PROBLEM STATEMENT:
Reproduce every line of the following data verbatim, from start to finish.

DATA FOR PROCESSING:

* * *

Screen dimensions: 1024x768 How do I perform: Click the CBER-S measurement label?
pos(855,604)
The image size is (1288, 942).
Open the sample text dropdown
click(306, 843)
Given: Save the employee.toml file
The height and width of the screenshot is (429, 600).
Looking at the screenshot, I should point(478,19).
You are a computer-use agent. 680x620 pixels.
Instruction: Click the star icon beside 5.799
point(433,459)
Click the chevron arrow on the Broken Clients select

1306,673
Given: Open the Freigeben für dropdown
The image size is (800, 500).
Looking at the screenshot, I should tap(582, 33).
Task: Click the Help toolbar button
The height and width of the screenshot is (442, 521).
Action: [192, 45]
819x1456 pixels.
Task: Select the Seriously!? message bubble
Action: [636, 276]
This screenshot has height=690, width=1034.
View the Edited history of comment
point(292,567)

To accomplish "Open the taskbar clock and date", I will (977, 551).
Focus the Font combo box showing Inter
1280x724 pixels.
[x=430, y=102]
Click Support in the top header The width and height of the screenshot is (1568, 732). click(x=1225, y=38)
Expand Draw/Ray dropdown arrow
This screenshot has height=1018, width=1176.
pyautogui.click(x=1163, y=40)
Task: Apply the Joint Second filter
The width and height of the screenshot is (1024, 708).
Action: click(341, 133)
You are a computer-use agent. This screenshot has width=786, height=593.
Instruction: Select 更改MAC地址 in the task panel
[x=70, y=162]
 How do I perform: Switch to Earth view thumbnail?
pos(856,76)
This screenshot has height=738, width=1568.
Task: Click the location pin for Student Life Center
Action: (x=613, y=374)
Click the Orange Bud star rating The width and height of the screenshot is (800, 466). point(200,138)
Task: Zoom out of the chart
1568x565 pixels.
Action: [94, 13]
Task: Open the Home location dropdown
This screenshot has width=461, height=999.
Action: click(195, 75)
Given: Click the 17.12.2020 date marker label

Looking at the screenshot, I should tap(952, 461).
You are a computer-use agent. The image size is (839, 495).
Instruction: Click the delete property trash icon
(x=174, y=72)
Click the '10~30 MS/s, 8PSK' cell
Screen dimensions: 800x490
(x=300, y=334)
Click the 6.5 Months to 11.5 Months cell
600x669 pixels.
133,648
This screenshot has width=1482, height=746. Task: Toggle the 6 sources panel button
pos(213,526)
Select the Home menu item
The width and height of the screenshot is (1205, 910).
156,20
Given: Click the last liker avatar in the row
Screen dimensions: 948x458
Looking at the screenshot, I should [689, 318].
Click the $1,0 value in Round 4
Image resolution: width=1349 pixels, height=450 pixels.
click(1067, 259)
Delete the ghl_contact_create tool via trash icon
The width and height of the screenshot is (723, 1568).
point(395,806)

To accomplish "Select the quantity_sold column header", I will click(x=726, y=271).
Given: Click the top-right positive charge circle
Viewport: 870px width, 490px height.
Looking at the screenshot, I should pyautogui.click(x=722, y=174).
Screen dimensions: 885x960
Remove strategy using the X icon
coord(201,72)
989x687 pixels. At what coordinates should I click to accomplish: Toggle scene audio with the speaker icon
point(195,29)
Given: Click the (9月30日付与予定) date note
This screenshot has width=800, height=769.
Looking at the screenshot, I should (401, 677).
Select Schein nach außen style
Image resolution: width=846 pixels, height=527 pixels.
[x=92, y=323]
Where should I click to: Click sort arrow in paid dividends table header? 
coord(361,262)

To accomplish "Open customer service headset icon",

* * *

FINAL RESULT:
Screen dimensions: 1024x768 How do I perform: Click the CBER-S measurement label?
pos(855,604)
The image size is (1288, 942).
Open the sample text dropdown
click(306, 843)
Given: Save the employee.toml file
The height and width of the screenshot is (429, 600).
Looking at the screenshot, I should point(478,19).
You are a computer-use agent. 680x620 pixels.
Instruction: Click the star icon beside 5.799
point(433,459)
Click the chevron arrow on the Broken Clients select

1306,673
Given: Open the Freigeben für dropdown
The image size is (800, 500).
Looking at the screenshot, I should tap(582, 33).
Task: Click the Help toolbar button
The height and width of the screenshot is (442, 521).
Action: [192, 45]
819x1456 pixels.
Task: Select the Seriously!? message bubble
Action: [636, 276]
This screenshot has height=690, width=1034.
View the Edited history of comment
point(292,567)

To accomplish "Open the taskbar clock and date", I will (977, 551).
Focus the Font combo box showing Inter
1280x724 pixels.
[x=430, y=102]
Click Support in the top header The width and height of the screenshot is (1568, 732). click(x=1225, y=38)
Expand Draw/Ray dropdown arrow
This screenshot has height=1018, width=1176.
pyautogui.click(x=1163, y=40)
Task: Apply the Joint Second filter
The width and height of the screenshot is (1024, 708).
Action: click(341, 133)
You are a computer-use agent. This screenshot has width=786, height=593.
Instruction: Select 更改MAC地址 in the task panel
[x=70, y=162]
 How do I perform: Switch to Earth view thumbnail?
pos(856,76)
This screenshot has height=738, width=1568.
Task: Click the location pin for Student Life Center
Action: (x=613, y=374)
Click the Orange Bud star rating The width and height of the screenshot is (800, 466). point(200,138)
Task: Zoom out of the chart
1568x565 pixels.
Action: [94, 13]
Task: Open the Home location dropdown
This screenshot has width=461, height=999.
Action: click(195, 75)
Given: Click the 17.12.2020 date marker label

Looking at the screenshot, I should tap(952, 461).
You are a computer-use agent. The image size is (839, 495).
Instruction: Click the delete property trash icon
(x=174, y=72)
Click the '10~30 MS/s, 8PSK' cell
Screen dimensions: 800x490
(x=300, y=334)
Click the 6.5 Months to 11.5 Months cell
600x669 pixels.
133,648
This screenshot has width=1482, height=746. Task: Toggle the 6 sources panel button
pos(213,526)
Select the Home menu item
The width and height of the screenshot is (1205, 910).
156,20
Given: Click the last liker avatar in the row
Screen dimensions: 948x458
Looking at the screenshot, I should [689, 318].
Click the $1,0 value in Round 4
Image resolution: width=1349 pixels, height=450 pixels.
click(1067, 259)
Delete the ghl_contact_create tool via trash icon
The width and height of the screenshot is (723, 1568).
point(395,806)

To accomplish "Select the quantity_sold column header", I will click(x=726, y=271).
Given: Click the top-right positive charge circle
Viewport: 870px width, 490px height.
Looking at the screenshot, I should pyautogui.click(x=722, y=174).
Screen dimensions: 885x960
Remove strategy using the X icon
coord(201,72)
989x687 pixels. At what coordinates should I click to accomplish: Toggle scene audio with the speaker icon
point(195,29)
Given: Click the (9月30日付与予定) date note
This screenshot has width=800, height=769.
Looking at the screenshot, I should (401, 677).
Select Schein nach außen style
Image resolution: width=846 pixels, height=527 pixels.
[x=92, y=323]
Where should I click to: Click sort arrow in paid dividends table header? 
coord(361,262)

To accomplish "Open customer service headset icon",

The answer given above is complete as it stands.